The author of this post especially likes the verses with which Ferdowsi tells us how the wandering King Jemshid was caught and sawed in two by the tyrant Zohak, among whose various features were that he had brain-eating serpents attached to his shoulders.

But onto the matter at hand!

Ferdowsi came from the city of Thus in Khorassan around the year 950 AD. At some point in his life he set out “unfriended and alone” on his way towards the capital Ghizni. Near the end of this trip, the story goes, he happened to pass by a garden where three celebrated poets (Unsari, Usjudi and Furroki) were sitting, chatting and drinking wine.

These three wise men contemplated chasing Ferdowsi off with hash words but decided instead to humble him in a game of erudition: One after the other they would make up connected lines of verse and whosoever was able to do it with “promptitude and effect” would be allowed to remain with the scholarly little gathering.

“The light of the moon to thy splendour is weak,” started one.

“The rose is eclipsed by the bloom of thy cheek,” proceeded the next.

“Thy eye-lashes dart through the folds of the joshun,” continued the third (“joshun” being a type of armour in medieval Persia).

But Ferdowsi, without a moment of pause, adroitly concluded the piece:

“Like the javelin of Giw in the battle with Poshun,” and with this masterful rhyme secured the endorsements of his three companions and an eminent start on his career as a poet in the capital.
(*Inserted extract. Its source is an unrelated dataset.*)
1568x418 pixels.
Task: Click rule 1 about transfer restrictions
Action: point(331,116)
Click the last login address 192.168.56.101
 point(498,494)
Some time later he was in an audience with the Sultan, Shah Mahmud, and was again required to compose poetry on his feet:

“The cradled infant, whose sweet lips are yet
Balmy with milk from its own mother’s breast,
Lisps first the name of Mahumud.”

The monarch was so impressed with these obsequious lines that he immediately commissioned Ferdowsi to write the Persian Book of Kings: the Shah Nameh. The writing of this epic saga took 30 years, time during which Ferdowsi fell out with his benefactor and even satirized him in the book.